Segment Open
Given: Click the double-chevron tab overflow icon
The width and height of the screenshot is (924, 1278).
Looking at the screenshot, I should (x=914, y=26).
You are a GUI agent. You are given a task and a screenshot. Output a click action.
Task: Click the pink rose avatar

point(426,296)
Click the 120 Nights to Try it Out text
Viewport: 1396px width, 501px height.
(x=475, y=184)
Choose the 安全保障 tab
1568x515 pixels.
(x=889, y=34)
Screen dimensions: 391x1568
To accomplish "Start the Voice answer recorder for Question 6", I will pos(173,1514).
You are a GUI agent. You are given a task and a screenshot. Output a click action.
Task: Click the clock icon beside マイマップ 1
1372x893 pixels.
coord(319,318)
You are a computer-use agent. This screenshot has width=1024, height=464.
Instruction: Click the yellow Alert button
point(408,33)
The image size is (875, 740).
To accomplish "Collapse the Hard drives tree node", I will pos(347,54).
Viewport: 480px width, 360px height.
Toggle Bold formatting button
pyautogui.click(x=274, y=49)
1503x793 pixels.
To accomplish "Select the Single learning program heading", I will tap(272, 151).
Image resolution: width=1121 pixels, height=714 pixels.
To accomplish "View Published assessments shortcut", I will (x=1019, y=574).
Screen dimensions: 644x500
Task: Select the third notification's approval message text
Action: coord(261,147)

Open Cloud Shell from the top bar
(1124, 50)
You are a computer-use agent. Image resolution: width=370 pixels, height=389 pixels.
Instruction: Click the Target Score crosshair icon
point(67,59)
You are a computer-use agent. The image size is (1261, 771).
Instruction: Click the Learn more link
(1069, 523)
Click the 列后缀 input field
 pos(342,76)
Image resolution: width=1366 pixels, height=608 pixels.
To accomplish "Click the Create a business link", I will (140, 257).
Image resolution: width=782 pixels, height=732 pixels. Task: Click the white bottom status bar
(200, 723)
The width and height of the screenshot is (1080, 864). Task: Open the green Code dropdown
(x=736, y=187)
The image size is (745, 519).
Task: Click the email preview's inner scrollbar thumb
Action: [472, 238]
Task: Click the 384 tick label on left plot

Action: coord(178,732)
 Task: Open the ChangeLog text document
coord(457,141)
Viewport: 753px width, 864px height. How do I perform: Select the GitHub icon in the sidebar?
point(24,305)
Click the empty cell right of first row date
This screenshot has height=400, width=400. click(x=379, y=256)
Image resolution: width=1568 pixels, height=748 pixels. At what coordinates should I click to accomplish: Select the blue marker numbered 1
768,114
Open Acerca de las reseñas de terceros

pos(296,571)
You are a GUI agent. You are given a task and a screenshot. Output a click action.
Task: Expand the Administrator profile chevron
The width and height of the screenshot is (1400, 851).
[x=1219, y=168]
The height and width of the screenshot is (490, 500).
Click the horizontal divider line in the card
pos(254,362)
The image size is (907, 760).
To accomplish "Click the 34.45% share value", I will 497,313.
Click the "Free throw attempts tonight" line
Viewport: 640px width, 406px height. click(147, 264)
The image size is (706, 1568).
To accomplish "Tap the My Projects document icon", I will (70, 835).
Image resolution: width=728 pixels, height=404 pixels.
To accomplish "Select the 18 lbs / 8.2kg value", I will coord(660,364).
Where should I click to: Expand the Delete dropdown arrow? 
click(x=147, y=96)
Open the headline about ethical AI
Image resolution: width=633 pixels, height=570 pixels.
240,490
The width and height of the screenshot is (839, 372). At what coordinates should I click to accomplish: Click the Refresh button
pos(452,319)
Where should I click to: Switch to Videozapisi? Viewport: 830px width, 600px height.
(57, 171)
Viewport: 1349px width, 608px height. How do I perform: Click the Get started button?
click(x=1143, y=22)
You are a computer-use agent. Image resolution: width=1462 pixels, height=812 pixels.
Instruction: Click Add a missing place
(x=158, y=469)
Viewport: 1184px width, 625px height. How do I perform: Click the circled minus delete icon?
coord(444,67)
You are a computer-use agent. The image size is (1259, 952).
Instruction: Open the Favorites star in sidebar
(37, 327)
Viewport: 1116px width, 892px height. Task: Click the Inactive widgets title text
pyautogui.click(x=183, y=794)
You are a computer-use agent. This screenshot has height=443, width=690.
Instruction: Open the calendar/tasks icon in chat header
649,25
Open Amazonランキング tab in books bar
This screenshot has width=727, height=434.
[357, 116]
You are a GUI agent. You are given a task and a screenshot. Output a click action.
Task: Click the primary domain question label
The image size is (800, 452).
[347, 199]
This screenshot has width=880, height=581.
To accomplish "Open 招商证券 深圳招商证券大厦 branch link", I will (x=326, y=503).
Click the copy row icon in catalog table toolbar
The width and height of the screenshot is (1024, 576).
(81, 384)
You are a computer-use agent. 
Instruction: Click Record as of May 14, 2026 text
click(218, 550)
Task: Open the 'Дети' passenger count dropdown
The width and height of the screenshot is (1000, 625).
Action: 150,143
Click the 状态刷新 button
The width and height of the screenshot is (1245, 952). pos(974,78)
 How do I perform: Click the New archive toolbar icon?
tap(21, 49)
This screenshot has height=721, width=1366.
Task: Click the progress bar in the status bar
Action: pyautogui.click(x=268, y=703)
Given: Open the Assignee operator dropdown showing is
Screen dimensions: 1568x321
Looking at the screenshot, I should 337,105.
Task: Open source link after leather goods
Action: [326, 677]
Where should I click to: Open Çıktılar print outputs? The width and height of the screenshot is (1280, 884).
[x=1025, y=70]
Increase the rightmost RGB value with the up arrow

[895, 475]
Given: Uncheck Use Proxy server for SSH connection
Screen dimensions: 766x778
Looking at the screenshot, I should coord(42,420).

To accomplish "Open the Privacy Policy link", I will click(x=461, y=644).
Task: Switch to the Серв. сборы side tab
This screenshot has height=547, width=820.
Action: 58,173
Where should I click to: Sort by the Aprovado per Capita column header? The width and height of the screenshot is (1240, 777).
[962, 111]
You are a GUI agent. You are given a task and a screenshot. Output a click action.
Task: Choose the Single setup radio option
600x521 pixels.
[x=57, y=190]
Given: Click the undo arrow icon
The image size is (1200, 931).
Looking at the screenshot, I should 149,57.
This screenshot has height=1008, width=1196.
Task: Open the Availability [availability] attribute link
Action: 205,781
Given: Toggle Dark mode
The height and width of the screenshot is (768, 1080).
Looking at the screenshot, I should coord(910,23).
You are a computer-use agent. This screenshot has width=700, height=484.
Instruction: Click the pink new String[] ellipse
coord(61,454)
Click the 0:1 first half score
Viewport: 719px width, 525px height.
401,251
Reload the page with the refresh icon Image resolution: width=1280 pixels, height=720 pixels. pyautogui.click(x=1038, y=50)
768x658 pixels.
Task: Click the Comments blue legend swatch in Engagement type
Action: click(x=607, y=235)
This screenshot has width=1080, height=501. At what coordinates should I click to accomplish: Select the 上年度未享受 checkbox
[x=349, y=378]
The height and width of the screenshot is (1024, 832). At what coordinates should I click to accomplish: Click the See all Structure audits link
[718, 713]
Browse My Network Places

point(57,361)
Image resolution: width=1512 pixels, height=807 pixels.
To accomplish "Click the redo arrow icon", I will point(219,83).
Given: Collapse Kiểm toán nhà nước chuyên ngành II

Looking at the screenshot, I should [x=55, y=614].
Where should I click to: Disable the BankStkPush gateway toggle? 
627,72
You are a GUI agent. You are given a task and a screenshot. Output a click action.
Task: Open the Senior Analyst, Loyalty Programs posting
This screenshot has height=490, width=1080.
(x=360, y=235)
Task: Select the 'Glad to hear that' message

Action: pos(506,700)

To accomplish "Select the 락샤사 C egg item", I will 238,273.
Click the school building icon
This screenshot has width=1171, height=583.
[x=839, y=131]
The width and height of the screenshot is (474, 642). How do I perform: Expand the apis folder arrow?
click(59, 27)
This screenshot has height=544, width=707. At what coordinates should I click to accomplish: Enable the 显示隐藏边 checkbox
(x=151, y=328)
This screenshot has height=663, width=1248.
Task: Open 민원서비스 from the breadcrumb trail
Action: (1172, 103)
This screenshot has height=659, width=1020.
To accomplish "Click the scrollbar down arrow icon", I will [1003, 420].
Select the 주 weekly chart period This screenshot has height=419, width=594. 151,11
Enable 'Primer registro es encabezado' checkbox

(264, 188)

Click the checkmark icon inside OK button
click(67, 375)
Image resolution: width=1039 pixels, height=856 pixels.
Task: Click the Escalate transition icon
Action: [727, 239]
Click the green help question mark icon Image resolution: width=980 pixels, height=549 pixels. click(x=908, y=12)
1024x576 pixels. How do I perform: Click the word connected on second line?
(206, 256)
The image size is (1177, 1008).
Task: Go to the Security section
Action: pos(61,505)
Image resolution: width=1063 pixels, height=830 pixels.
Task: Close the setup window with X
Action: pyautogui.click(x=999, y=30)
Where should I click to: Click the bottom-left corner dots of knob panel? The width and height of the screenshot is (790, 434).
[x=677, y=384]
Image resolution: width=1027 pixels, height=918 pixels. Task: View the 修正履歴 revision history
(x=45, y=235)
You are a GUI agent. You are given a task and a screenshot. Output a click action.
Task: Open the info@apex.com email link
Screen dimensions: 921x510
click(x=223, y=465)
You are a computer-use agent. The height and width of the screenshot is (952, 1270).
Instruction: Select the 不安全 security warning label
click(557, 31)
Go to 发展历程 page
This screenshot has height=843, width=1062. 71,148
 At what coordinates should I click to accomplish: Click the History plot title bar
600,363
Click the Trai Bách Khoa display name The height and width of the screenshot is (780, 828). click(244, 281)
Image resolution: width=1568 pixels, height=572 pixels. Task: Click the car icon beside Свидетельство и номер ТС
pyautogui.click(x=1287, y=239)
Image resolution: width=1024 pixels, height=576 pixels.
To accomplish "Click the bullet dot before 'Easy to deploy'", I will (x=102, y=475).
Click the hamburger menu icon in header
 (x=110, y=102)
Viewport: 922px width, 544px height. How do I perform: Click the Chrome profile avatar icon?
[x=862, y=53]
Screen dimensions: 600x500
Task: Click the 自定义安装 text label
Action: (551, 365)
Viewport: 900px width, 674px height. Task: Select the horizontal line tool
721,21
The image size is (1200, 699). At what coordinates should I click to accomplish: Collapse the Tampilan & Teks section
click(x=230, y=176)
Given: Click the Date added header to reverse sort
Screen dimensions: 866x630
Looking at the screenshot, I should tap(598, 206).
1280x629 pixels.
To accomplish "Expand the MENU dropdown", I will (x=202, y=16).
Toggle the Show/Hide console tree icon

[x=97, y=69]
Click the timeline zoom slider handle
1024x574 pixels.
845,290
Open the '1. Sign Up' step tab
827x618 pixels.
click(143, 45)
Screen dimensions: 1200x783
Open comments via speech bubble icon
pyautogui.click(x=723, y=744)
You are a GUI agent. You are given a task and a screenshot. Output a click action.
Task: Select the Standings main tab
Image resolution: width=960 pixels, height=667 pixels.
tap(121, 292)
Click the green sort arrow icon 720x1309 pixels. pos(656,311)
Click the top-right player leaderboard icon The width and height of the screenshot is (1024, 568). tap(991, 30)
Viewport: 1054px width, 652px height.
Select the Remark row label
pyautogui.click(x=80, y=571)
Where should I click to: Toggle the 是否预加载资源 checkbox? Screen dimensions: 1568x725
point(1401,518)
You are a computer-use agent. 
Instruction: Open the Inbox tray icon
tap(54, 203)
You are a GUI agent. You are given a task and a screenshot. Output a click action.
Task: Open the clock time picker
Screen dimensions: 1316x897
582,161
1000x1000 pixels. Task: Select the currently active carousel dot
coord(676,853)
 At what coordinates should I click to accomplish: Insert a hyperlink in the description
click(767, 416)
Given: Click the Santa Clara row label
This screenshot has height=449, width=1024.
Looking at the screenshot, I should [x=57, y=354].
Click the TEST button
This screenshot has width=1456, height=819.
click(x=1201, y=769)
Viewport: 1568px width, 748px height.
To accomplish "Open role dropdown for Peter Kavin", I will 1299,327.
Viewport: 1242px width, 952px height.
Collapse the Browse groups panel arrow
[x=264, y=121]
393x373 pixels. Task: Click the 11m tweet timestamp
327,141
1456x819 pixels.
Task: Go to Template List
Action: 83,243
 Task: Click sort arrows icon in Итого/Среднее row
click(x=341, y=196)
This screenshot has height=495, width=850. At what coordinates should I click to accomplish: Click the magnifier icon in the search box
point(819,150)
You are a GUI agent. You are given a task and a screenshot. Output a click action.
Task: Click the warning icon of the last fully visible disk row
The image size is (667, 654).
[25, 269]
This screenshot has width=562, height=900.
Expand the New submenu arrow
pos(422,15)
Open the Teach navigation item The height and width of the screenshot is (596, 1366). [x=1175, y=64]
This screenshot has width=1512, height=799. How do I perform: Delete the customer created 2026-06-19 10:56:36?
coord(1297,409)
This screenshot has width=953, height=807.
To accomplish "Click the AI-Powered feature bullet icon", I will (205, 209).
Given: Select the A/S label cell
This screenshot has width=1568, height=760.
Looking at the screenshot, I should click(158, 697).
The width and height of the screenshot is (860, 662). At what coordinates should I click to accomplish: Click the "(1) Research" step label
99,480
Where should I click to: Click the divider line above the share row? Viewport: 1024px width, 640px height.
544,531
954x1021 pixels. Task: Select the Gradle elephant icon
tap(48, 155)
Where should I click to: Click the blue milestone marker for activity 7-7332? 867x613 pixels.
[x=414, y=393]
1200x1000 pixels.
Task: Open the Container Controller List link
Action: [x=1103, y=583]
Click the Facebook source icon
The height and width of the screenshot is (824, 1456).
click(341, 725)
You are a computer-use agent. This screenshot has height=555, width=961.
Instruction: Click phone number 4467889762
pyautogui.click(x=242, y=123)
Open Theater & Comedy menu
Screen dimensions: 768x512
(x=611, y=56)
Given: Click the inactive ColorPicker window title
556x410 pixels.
Segment Closed
■ TASK ■
Output the listing verbatim through the "Viewport: 480px width, 360px height." line.

■ SOLVED EXERCISE ■
Given: Click the double-chevron tab overflow icon
The width and height of the screenshot is (924, 1278).
Looking at the screenshot, I should (x=914, y=26).
You are a GUI agent. You are given a task and a screenshot. Output a click action.
Task: Click the pink rose avatar

point(426,296)
Click the 120 Nights to Try it Out text
Viewport: 1396px width, 501px height.
(x=475, y=184)
Choose the 安全保障 tab
1568x515 pixels.
(x=889, y=34)
Screen dimensions: 391x1568
To accomplish "Start the Voice answer recorder for Question 6", I will pos(173,1514).
You are a GUI agent. You are given a task and a screenshot. Output a click action.
Task: Click the clock icon beside マイマップ 1
1372x893 pixels.
coord(319,318)
You are a computer-use agent. This screenshot has width=1024, height=464.
Instruction: Click the yellow Alert button
point(408,33)
The image size is (875, 740).
To accomplish "Collapse the Hard drives tree node", I will pos(347,54).
Viewport: 480px width, 360px height.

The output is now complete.